Below are some records; reproduce every one of them exactly.

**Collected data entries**

....

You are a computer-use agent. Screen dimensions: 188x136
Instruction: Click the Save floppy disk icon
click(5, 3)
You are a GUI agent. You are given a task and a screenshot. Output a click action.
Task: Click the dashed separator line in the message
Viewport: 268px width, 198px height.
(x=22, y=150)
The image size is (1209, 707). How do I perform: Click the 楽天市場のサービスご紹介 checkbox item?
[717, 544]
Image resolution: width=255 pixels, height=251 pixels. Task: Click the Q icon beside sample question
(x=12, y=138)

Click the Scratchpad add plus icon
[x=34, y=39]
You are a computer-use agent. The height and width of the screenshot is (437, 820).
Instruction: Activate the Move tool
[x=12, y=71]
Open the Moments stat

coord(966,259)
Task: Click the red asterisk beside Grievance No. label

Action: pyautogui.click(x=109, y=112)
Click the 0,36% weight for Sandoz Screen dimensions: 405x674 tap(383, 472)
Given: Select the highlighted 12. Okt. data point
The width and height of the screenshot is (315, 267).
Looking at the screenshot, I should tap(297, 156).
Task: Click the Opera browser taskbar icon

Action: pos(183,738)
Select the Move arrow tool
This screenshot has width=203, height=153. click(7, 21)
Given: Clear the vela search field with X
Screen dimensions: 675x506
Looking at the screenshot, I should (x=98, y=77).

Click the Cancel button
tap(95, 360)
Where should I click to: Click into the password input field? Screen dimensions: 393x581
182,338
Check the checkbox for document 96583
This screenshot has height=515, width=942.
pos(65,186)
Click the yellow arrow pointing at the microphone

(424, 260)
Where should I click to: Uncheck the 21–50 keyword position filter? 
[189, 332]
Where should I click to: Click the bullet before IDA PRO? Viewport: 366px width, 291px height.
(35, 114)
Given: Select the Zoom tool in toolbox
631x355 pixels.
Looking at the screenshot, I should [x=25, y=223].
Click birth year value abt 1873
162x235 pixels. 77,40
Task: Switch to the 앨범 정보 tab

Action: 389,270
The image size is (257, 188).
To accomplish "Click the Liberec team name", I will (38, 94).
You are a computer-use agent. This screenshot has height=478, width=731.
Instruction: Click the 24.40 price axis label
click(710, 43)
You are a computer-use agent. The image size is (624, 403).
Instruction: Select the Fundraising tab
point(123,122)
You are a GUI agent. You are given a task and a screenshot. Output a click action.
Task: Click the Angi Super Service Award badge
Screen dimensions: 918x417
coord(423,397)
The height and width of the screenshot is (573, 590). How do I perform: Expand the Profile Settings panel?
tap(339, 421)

....

**Response below**
You are a computer-use agent. Screen dimensions: 188x136
Instruction: Click the Save floppy disk icon
click(5, 3)
You are a GUI agent. You are given a task and a screenshot. Output a click action.
Task: Click the dashed separator line in the message
Viewport: 268px width, 198px height.
(x=22, y=150)
The image size is (1209, 707). How do I perform: Click the 楽天市場のサービスご紹介 checkbox item?
[717, 544]
Image resolution: width=255 pixels, height=251 pixels. Task: Click the Q icon beside sample question
(x=12, y=138)

Click the Scratchpad add plus icon
[x=34, y=39]
You are a computer-use agent. The height and width of the screenshot is (437, 820).
Instruction: Activate the Move tool
[x=12, y=71]
Open the Moments stat

coord(966,259)
Task: Click the red asterisk beside Grievance No. label

Action: pyautogui.click(x=109, y=112)
Click the 0,36% weight for Sandoz Screen dimensions: 405x674 tap(383, 472)
Given: Select the highlighted 12. Okt. data point
The width and height of the screenshot is (315, 267).
Looking at the screenshot, I should tap(297, 156).
Task: Click the Opera browser taskbar icon

Action: pos(183,738)
Select the Move arrow tool
This screenshot has width=203, height=153. click(7, 21)
Given: Clear the vela search field with X
Screen dimensions: 675x506
Looking at the screenshot, I should (x=98, y=77).

Click the Cancel button
tap(95, 360)
Where should I click to: Click into the password input field? Screen dimensions: 393x581
182,338
Check the checkbox for document 96583
This screenshot has height=515, width=942.
pos(65,186)
Click the yellow arrow pointing at the microphone

(424, 260)
Where should I click to: Uncheck the 21–50 keyword position filter? 
[189, 332]
Where should I click to: Click the bullet before IDA PRO? Viewport: 366px width, 291px height.
(35, 114)
Given: Select the Zoom tool in toolbox
631x355 pixels.
Looking at the screenshot, I should [x=25, y=223].
Click birth year value abt 1873
162x235 pixels. 77,40
Task: Switch to the 앨범 정보 tab

Action: 389,270
The image size is (257, 188).
To accomplish "Click the Liberec team name", I will (38, 94).
You are a computer-use agent. This screenshot has height=478, width=731.
Instruction: Click the 24.40 price axis label
click(710, 43)
You are a computer-use agent. The image size is (624, 403).
Instruction: Select the Fundraising tab
point(123,122)
You are a GUI agent. You are given a task and a screenshot. Output a click action.
Task: Click the Angi Super Service Award badge
Screen dimensions: 918x417
coord(423,397)
The height and width of the screenshot is (573, 590). How do I perform: Expand the Profile Settings panel?
tap(339, 421)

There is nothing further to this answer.